How, then, to explain the post-TIC report whining from analysts about the need for the dollar to fall to finance the current-account deficit? Those buyers of last resort -- foreign central banks -- sold $15 billion of Treasury securities, the most since August 1998. At the same time, ``that small, insignificant group called the private sector bought a record $42.8 billion,'' says Jim Bianco, president of Bianco Research in Chicago.
Accentuate the Negative
``We were presented with two pieces of data: huge outflows from central banks and huge inflows from the private sector,'' he says. ``What people took away from it was another reason to rant about the dollar needing to go down.''
They found additional reason in the total amount of U.S. securities purchased by foreigners in March: a net $45.7 billion, the smallest amount since October 2003 and half the amount purchased as recently as January. That $45.7 billion includes Treasuries, agencies, corporate bonds and equities.
Purchases of corporate bonds and equities are an indication of foreign investors' ``risk preferences,'' Bianco says. The purchase of Treasuries, on the other hand, reflects ``the outlook for the currency.''
Interpretation Issues
Just when I thought I had a handle on things, I read that ``Caribbean Banking Centers,'' a hedge fund hangout, were responsible for a big chunk of the private-sector purchases of Treasuries.
So the private sector is buying; that's good. But it's fast money; that's bad.
I was beginning to catch on. Whatever the outcome portrayed by the TIC data, it was always negative. There was no upside to this report, not to mention the multiple problems with interpretations.

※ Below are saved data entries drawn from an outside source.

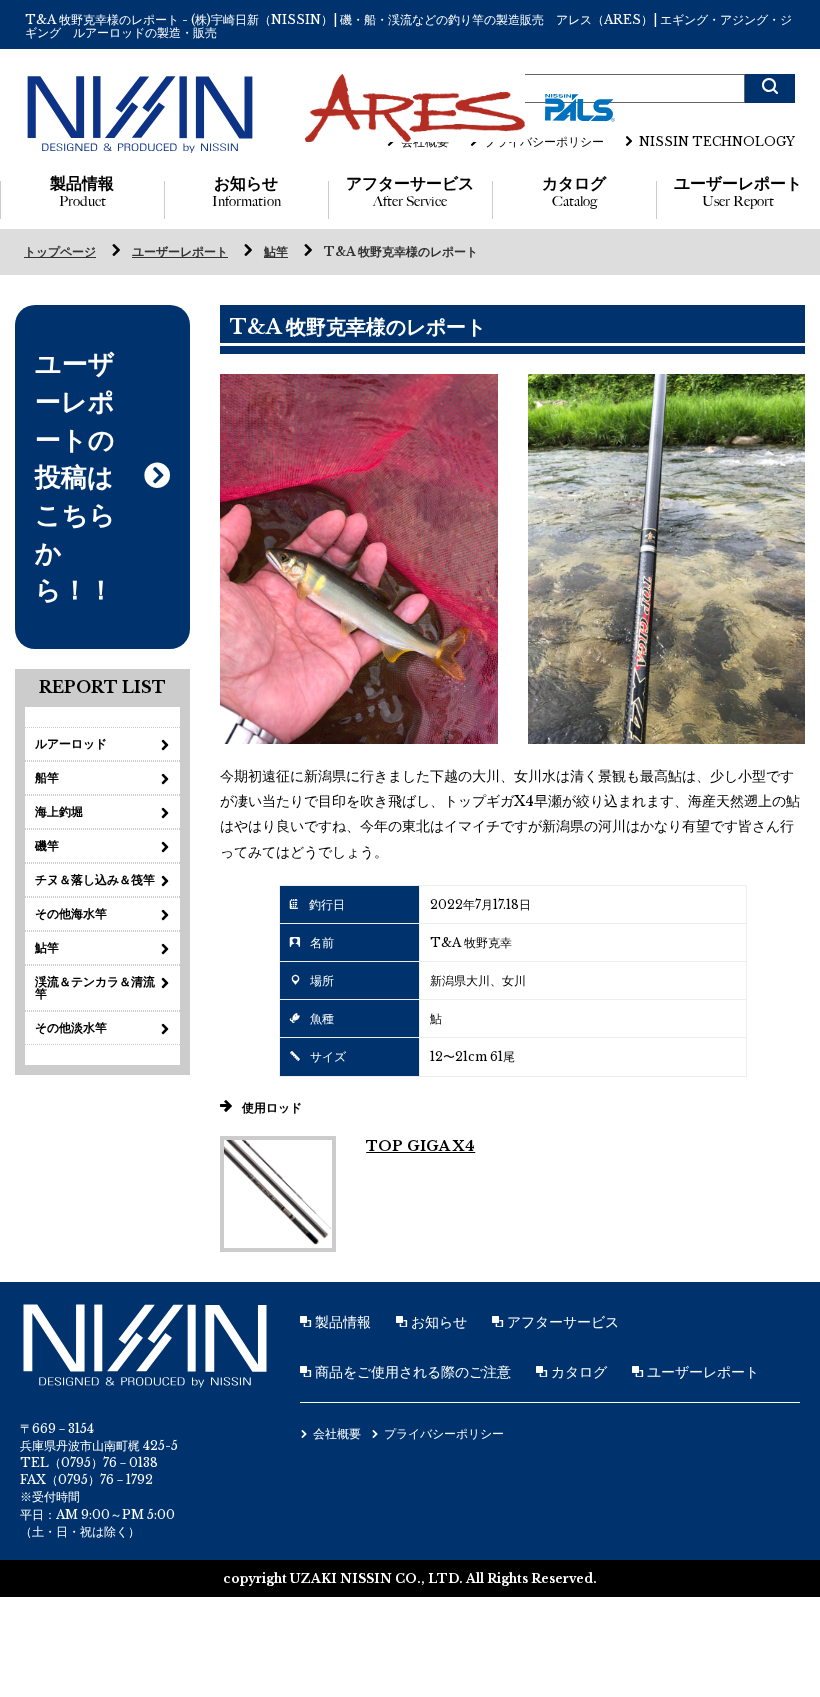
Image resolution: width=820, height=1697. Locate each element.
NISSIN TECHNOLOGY (717, 141)
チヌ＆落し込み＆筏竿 (95, 879)
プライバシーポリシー (544, 141)
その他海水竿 (71, 913)
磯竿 (47, 845)
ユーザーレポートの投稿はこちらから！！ (75, 476)
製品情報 (82, 192)
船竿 (47, 777)
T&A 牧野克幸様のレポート (401, 251)
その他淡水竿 (71, 1027)
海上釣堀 (59, 811)
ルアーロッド (71, 743)
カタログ (574, 192)
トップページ (60, 251)
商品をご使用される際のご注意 (411, 1372)
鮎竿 (276, 251)
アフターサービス (410, 192)
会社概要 (425, 141)
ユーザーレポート (738, 192)
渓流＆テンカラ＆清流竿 (95, 987)
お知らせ (246, 192)
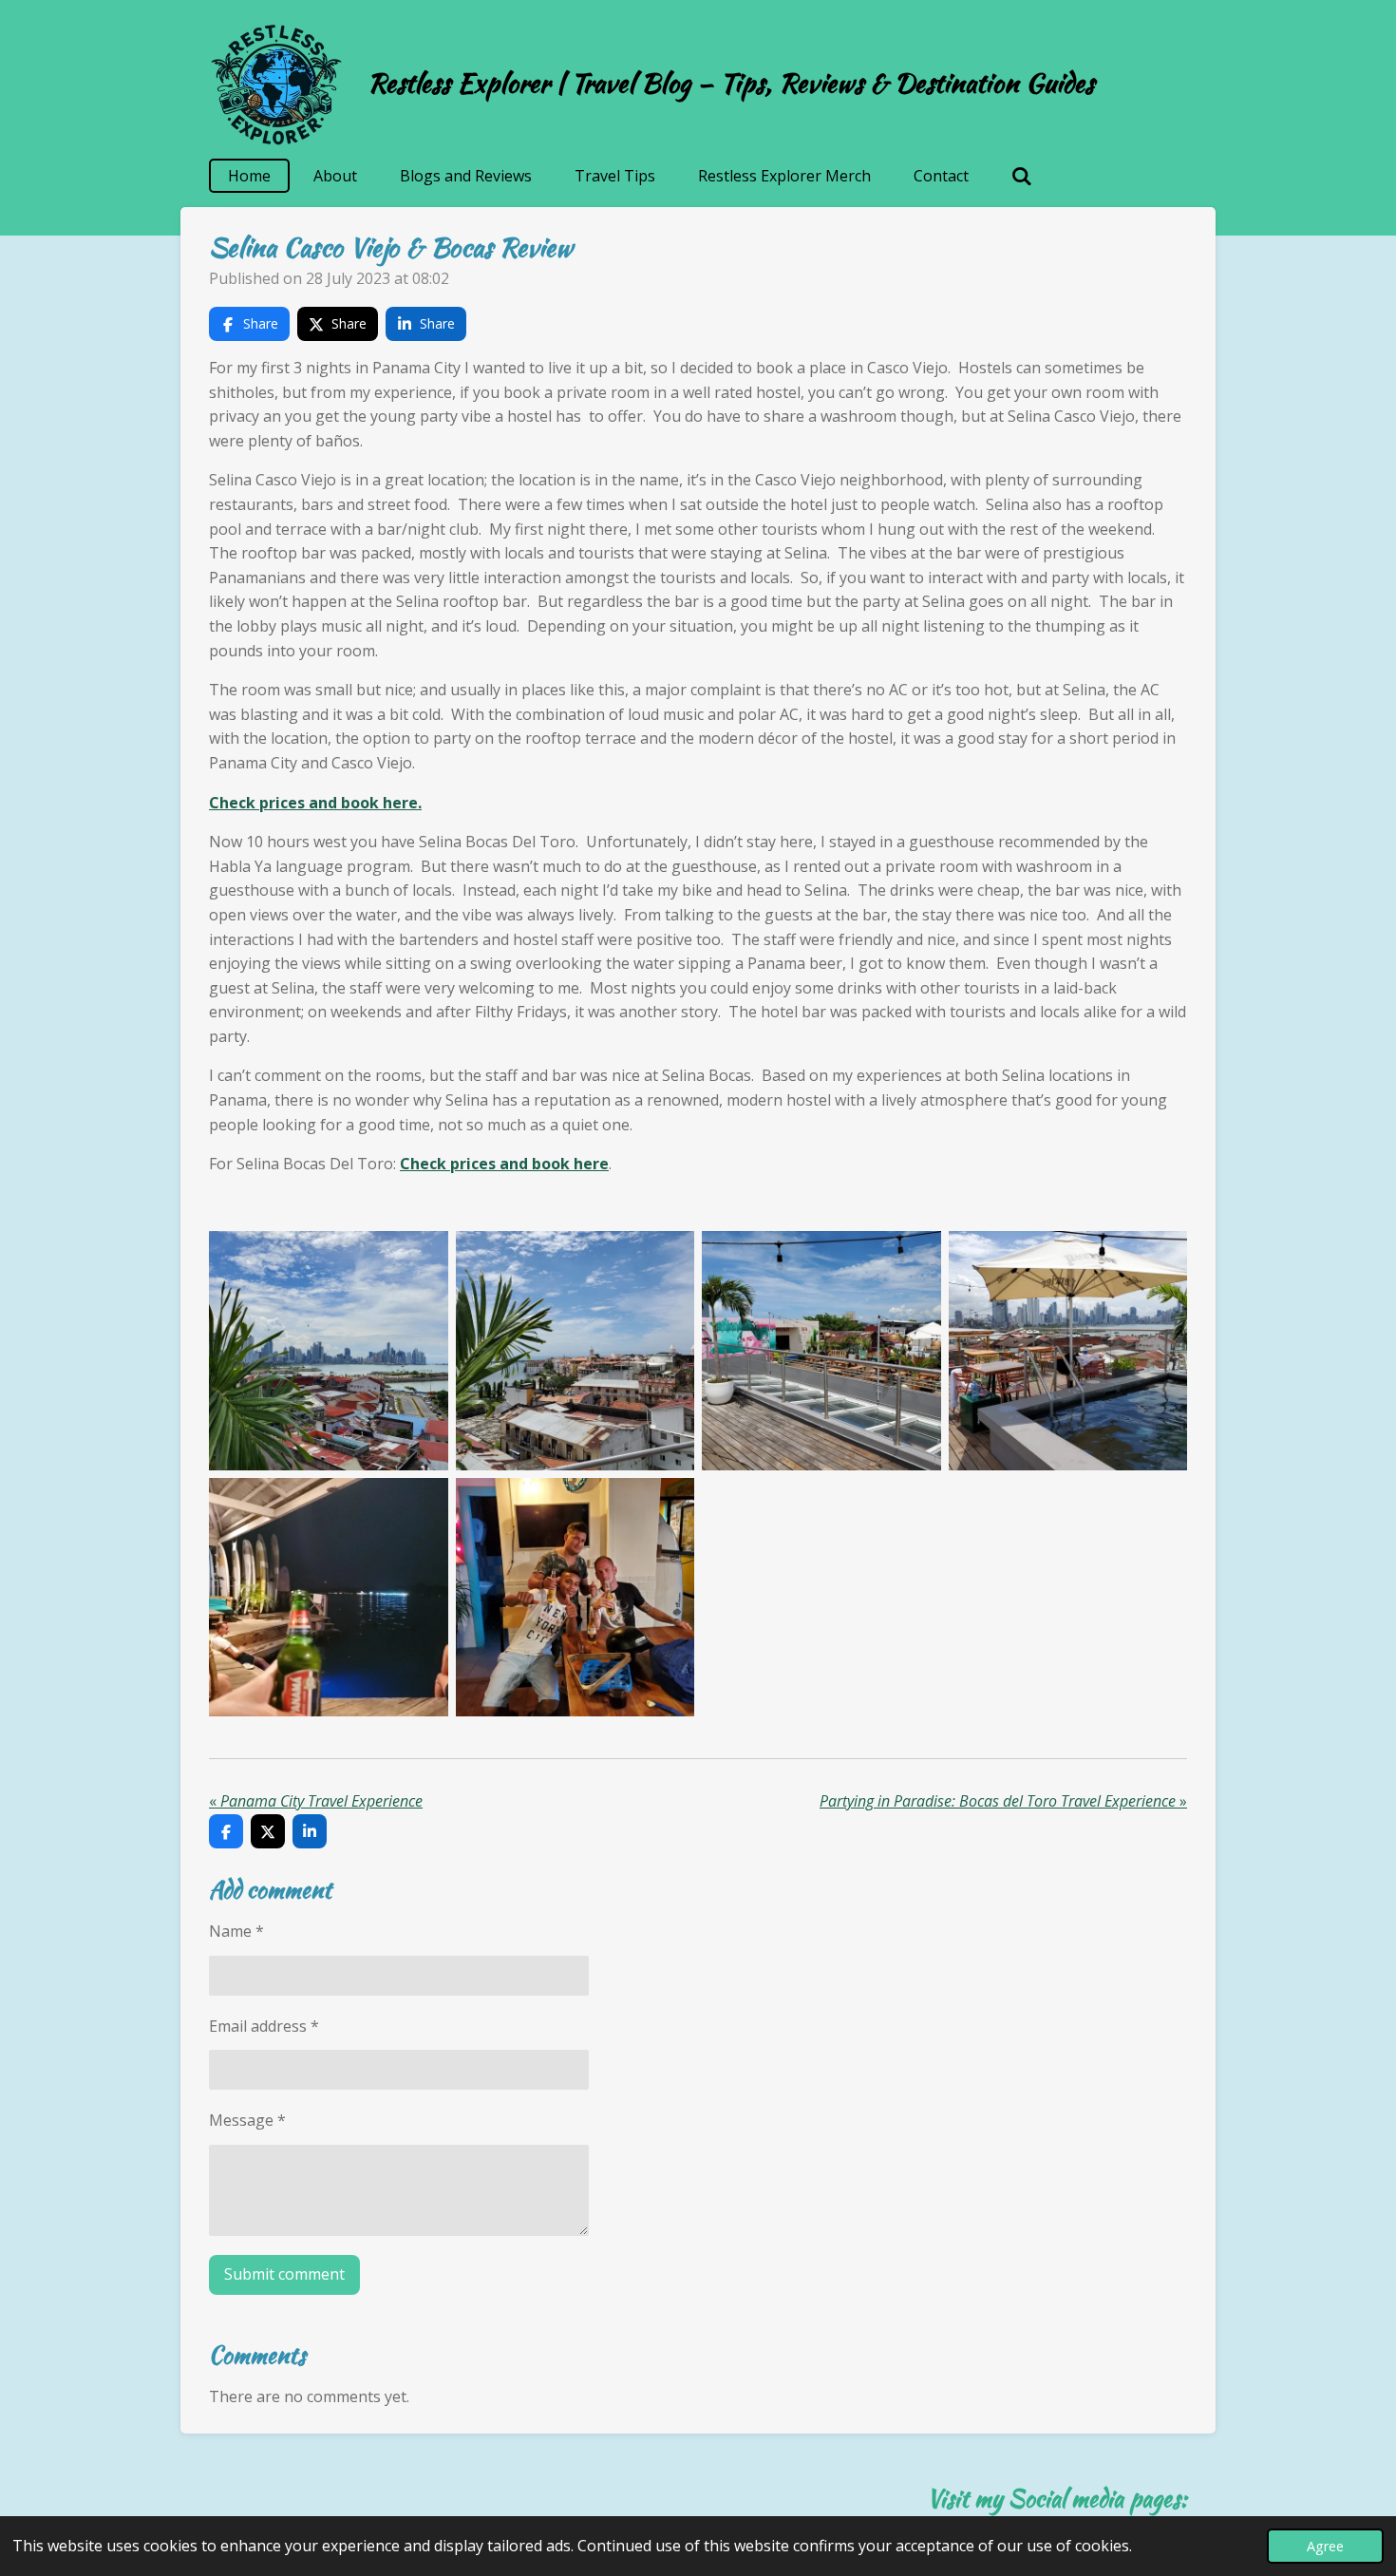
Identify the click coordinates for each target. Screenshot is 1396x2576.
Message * (247, 2120)
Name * (236, 1931)
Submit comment (284, 2273)
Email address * (264, 2026)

First, the data aren't seasonally adjusted, so they fail to capture country peculiarities, such as the Japanese year-end in March. Second, country purchases reflect where the trade was booked, not the nationality of the end-user.
Third, and more fundamentally, the assumption that foreigners determine the trend in the markets is just dead wrong, Bianco says.
``The force of the weight is with domestic investors, not foreigners,'' he says. That's true whether it's interest rates or equities.
Back to Square One
The end of my journey was in sight. The TIC data are reported with a lag. They're difficult to interpret. And the value of the information is suspect. Maybe the report is more trouble than it's worth.
``It has no relevance to anything,'' says Ram Bhagavatula, chief economist for North America at the Royal Bank of Scotland in New York. ``It's only a partial look at what's happening to capital flows. It doesn't tell you about demand for U.S. dollar assets. It's like the drunk looking for his keys under the light because it's the only place where he can see.''
I may have come full circle, but now I have a lot more knowledge and conviction when I say: I still don't understand the hoopla over the TIC report.